-
The future for the world’s leading producer of crude oil
-
Fracking and regulation over the coming years
-
Price dynamics for crude oil in the post-COVOD-19 world
In March 2020, US crude oil output rose to a record 13.1 million barrels per day. At that level, the production was above Russian and Saudi Arabian daily output. The global pandemic crushed the demand side of the fundamental equation. US output fell, and OPEC, Russia, and other world producers announced an unprecedented output decline of almost ten million barrels per day.
For decades, US energy policy has strived for independence from reliance on Middle Eastern supplies.

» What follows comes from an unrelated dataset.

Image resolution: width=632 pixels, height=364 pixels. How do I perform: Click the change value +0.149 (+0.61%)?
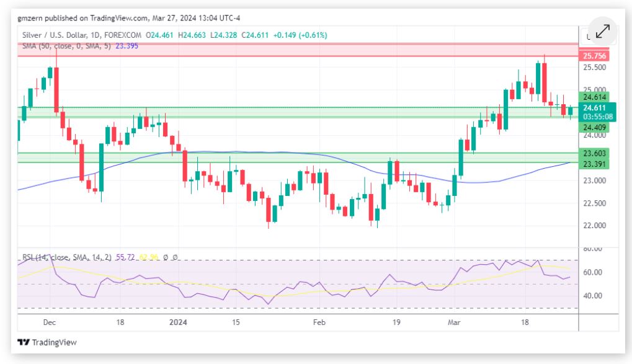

Over the past years, fewer regulations and support for US oil and gas production helped it become the world’s leader. The November 3 election was a referendum on the US’s future position in energy output. Democrats favored a move away from fossil fuels, while Republicans advocated for policies that would maintain the leadership role in oil production.
The voters spoke last week in the most contentious contest in years. The United States Crude Oil Fund (USO) and the United States Brent Oil Fund (BNO) follow the prices of the two benchmarks higher and lower. On Monday, November 2, one day before the election, the price of December NYMEX crude oil futures put in a bullish reversal trading pattern on the daily chart, which was a clue about which way the election would turn out. One week later, after the election, the price of crude oil exploded higher.
The future for the world’s leading producer of crude oil
The election results took a long time because the contest was close. Aside from razor-thin margins in swing states, the Electoral College contest was not settled by the end of last week. Joe Biden was only one state away from going over the top and President Trump in a position where he needed to run the table in Georgia, North Carolina, Pennsylvania, and Nevada to capture enough states for re-election. On Saturday, November 7, Joe Biden won the Presidency, but legal battles seem likely to continue. While Democrats will be in the White House in January, the Republican Senate majority depends on a pair of runoff elections in Georgia in January. Republicans picked up seats in the House of Representatives, but not enough to change the Democrat’s majority. The bottom line for the energy markets is that while there was no blue wave and sweep, the Georgia contests could determine the future of US energy policy.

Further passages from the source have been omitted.